Problem statement
For the records below, print every one exactly, with nothing dropped.

BEGIN Provided information

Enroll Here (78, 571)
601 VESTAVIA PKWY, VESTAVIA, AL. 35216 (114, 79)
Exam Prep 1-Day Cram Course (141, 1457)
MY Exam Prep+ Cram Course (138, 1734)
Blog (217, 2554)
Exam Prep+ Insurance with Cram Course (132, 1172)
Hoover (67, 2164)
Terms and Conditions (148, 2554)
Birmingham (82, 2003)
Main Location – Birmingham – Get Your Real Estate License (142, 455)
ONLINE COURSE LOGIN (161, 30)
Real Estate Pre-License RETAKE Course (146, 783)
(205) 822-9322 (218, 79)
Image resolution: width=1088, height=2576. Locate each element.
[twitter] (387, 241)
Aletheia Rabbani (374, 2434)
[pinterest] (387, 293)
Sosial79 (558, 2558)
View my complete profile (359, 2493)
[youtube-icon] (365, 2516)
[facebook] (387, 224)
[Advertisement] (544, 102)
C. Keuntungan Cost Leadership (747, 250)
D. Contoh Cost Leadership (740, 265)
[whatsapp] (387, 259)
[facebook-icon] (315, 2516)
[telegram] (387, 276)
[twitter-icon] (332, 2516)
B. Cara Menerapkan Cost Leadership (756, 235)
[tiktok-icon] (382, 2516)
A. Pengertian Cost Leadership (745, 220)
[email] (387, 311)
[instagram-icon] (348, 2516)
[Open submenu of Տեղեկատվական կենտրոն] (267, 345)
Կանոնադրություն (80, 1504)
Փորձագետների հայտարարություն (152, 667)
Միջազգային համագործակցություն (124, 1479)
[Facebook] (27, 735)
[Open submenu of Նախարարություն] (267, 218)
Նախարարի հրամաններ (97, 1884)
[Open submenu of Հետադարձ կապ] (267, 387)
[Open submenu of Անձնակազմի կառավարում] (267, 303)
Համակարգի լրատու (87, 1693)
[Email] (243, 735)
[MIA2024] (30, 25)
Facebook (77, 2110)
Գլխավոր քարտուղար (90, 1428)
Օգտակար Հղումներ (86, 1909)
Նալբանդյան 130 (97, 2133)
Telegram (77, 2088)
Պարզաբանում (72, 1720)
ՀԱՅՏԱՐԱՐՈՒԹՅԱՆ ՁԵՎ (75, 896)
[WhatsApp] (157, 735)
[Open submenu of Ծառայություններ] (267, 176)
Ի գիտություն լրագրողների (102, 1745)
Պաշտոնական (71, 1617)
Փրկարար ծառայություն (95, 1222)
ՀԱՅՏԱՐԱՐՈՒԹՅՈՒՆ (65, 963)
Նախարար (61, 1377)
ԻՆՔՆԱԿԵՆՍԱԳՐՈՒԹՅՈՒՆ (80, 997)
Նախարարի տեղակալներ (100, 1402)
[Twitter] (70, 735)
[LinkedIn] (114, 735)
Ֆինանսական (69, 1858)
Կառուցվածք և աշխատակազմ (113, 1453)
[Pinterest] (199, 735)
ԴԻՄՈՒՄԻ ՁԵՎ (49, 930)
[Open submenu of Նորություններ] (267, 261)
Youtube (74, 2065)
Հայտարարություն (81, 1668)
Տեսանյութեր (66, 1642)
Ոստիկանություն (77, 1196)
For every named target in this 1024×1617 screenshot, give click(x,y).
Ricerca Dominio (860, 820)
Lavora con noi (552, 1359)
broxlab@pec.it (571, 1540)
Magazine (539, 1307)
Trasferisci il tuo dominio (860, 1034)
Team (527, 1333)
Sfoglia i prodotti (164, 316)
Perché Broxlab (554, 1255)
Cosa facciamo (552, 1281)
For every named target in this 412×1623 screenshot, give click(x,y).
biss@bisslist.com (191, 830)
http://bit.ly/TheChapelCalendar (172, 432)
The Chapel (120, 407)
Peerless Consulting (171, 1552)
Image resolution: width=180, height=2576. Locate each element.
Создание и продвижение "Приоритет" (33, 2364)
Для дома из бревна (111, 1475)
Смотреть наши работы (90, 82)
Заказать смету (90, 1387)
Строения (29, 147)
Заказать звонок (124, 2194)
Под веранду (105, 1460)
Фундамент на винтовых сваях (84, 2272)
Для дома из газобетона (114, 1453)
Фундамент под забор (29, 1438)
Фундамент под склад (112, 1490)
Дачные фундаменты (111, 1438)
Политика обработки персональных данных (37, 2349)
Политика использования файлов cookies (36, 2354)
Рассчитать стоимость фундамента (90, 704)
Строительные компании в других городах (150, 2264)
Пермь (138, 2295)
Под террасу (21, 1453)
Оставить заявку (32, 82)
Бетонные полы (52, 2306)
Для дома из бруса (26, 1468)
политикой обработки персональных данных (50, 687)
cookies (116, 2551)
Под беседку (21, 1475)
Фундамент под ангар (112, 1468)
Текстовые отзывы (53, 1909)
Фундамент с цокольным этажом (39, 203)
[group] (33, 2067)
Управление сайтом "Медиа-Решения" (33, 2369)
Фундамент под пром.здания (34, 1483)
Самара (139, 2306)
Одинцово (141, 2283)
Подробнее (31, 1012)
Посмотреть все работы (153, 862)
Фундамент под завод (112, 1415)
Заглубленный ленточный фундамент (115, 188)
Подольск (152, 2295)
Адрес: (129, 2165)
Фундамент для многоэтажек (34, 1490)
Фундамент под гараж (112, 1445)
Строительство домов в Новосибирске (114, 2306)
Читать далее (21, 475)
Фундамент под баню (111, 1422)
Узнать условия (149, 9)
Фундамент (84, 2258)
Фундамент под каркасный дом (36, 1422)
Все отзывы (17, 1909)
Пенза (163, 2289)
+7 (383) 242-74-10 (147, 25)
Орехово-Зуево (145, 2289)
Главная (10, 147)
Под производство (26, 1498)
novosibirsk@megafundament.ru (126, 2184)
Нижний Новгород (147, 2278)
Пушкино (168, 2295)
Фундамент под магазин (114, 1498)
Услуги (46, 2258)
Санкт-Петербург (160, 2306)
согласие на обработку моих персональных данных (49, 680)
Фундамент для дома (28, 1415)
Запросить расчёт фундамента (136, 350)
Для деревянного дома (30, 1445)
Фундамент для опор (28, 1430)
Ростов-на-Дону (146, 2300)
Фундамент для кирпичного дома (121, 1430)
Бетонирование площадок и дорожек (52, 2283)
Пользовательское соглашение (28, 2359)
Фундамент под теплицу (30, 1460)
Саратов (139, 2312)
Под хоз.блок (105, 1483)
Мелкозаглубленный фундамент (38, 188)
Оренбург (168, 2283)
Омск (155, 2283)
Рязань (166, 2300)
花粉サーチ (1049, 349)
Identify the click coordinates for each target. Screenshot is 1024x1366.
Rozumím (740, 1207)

END Provided information

Exercise answer
Enroll Here (78, 571)
601 VESTAVIA PKWY, VESTAVIA, AL. 35216 (114, 79)
Exam Prep 1-Day Cram Course (141, 1457)
MY Exam Prep+ Cram Course (138, 1734)
Blog (217, 2554)
Exam Prep+ Insurance with Cram Course (132, 1172)
Hoover (67, 2164)
Terms and Conditions (148, 2554)
Birmingham (82, 2003)
Main Location – Birmingham – Get Your Real Estate License (142, 455)
ONLINE COURSE LOGIN (161, 30)
Real Estate Pre-License RETAKE Course (146, 783)
(205) 822-9322 (218, 79)
Image resolution: width=1088, height=2576. Locate each element.
[twitter] (387, 241)
Aletheia Rabbani (374, 2434)
[pinterest] (387, 293)
Sosial79 (558, 2558)
View my complete profile (359, 2493)
[youtube-icon] (365, 2516)
[facebook] (387, 224)
[Advertisement] (544, 102)
C. Keuntungan Cost Leadership (747, 250)
D. Contoh Cost Leadership (740, 265)
[whatsapp] (387, 259)
[facebook-icon] (315, 2516)
[telegram] (387, 276)
[twitter-icon] (332, 2516)
B. Cara Menerapkan Cost Leadership (756, 235)
[tiktok-icon] (382, 2516)
A. Pengertian Cost Leadership (745, 220)
[email] (387, 311)
[instagram-icon] (348, 2516)
[Open submenu of Տեղեկատվական կենտրոն] (267, 345)
Կանոնադրություն (80, 1504)
Փորձագետների հայտարարություն (152, 667)
Միջազգային համագործակցություն (124, 1479)
[Facebook] (27, 735)
[Open submenu of Նախարարություն] (267, 218)
Նախարարի հրամաններ (97, 1884)
[Open submenu of Հետադարձ կապ] (267, 387)
[Open submenu of Անձնակազմի կառավարում] (267, 303)
Համակարգի լրատու (87, 1693)
[Email] (243, 735)
[MIA2024] (30, 25)
Facebook (77, 2110)
Գլխավոր քարտուղար (90, 1428)
Օգտակար Հղումներ (86, 1909)
Նալբանդյան 130 (97, 2133)
Telegram (77, 2088)
Պարզաբանում (72, 1720)
ՀԱՅՏԱՐԱՐՈՒԹՅԱՆ ՁԵՎ (75, 896)
[WhatsApp] (157, 735)
[Open submenu of Ծառայություններ] (267, 176)
Ի գիտություն լրագրողների (102, 1745)
Պաշտոնական (71, 1617)
Փրկարար ծառայություն (95, 1222)
ՀԱՅՏԱՐԱՐՈՒԹՅՈՒՆ (65, 963)
Նախարար (61, 1377)
ԻՆՔՆԱԿԵՆՍԱԳՐՈՒԹՅՈՒՆ (80, 997)
Նախարարի տեղակալներ (100, 1402)
[Twitter] (70, 735)
[LinkedIn] (114, 735)
Ֆինանսական (69, 1858)
Կառուցվածք և աշխատակազմ (113, 1453)
[Pinterest] (199, 735)
ԴԻՄՈՒՄԻ ՁԵՎ (49, 930)
[Open submenu of Նորություններ] (267, 261)
Youtube (74, 2065)
Հայտարարություն (81, 1668)
Տեսանյութեր (66, 1642)
Ոստիկանություն (77, 1196)
For every named target in this 1024×1617 screenshot, give click(x,y).
Ricerca Dominio (860, 820)
Lavora con noi (552, 1359)
broxlab@pec.it (571, 1540)
Magazine (539, 1307)
Trasferisci il tuo dominio (860, 1034)
Team (527, 1333)
Sfoglia i prodotti (164, 316)
Perché Broxlab (554, 1255)
Cosa facciamo (552, 1281)
For every named target in this 412×1623 screenshot, give click(x,y).
biss@bisslist.com (191, 830)
http://bit.ly/TheChapelCalendar (172, 432)
The Chapel (120, 407)
Peerless Consulting (171, 1552)
Image resolution: width=180, height=2576. Locate each element.
Создание и продвижение "Приоритет" (33, 2364)
Для дома из бревна (111, 1475)
Смотреть наши работы (90, 82)
Заказать смету (90, 1387)
Строения (29, 147)
Заказать звонок (124, 2194)
Под веранду (105, 1460)
Фундамент на винтовых сваях (84, 2272)
Для дома из газобетона (114, 1453)
Фундамент под забор (29, 1438)
Фундамент под склад (112, 1490)
Дачные фундаменты (111, 1438)
Политика обработки персональных данных (37, 2349)
Политика использования файлов cookies (36, 2354)
Рассчитать стоимость фундамента (90, 704)
Строительные компании в других городах (150, 2264)
Пермь (138, 2295)
Под террасу (21, 1453)
Оставить заявку (32, 82)
Бетонные полы (52, 2306)
Для дома из бруса (26, 1468)
политикой обработки персональных данных (50, 687)
cookies (116, 2551)
Под беседку (21, 1475)
Фундамент под ангар (112, 1468)
Текстовые отзывы (53, 1909)
Фундамент с цокольным этажом (39, 203)
[group] (33, 2067)
Управление сайтом "Медиа-Решения" (33, 2369)
Фундамент под пром.здания (34, 1483)
Самара (139, 2306)
Одинцово (141, 2283)
Подробнее (31, 1012)
Посмотреть все работы (153, 862)
Фундамент под завод (112, 1415)
Заглубленный ленточный фундамент (115, 188)
Подольск (152, 2295)
Адрес: (129, 2165)
Фундамент для многоэтажек (34, 1490)
Фундамент под гараж (112, 1445)
Строительство домов в Новосибирске (114, 2306)
Читать далее (21, 475)
Фундамент под баню (111, 1422)
Узнать условия (149, 9)
Фундамент (84, 2258)
Фундамент под каркасный дом (36, 1422)
Все отзывы (17, 1909)
Пенза (163, 2289)
+7 (383) 242-74-10 (147, 25)
Орехово-Зуево (145, 2289)
Главная (10, 147)
Под производство (26, 1498)
novosibirsk@megafundament.ru (126, 2184)
Нижний Новгород (147, 2278)
Пушкино (168, 2295)
Фундамент под магазин (114, 1498)
Услуги (46, 2258)
Санкт-Петербург (160, 2306)
согласие на обработку моих персональных данных (49, 680)
Фундамент для дома (28, 1415)
Запросить расчёт фундамента (136, 350)
Для деревянного дома (30, 1445)
Фундамент для опор (28, 1430)
Ростов-на-Дону (146, 2300)
Фундамент для кирпичного дома (121, 1430)
Бетонирование площадок и дорожек (52, 2283)
Пользовательское соглашение (28, 2359)
Фундамент под теплицу (30, 1460)
Саратов (139, 2312)
Под хоз.блок (105, 1483)
Мелкозаглубленный фундамент (38, 188)
Оренбург (168, 2283)
Омск (155, 2283)
Рязань (166, 2300)
花粉サーチ (1049, 349)
Identify the click coordinates for each target. Screenshot is 1024x1366.
Rozumím (740, 1207)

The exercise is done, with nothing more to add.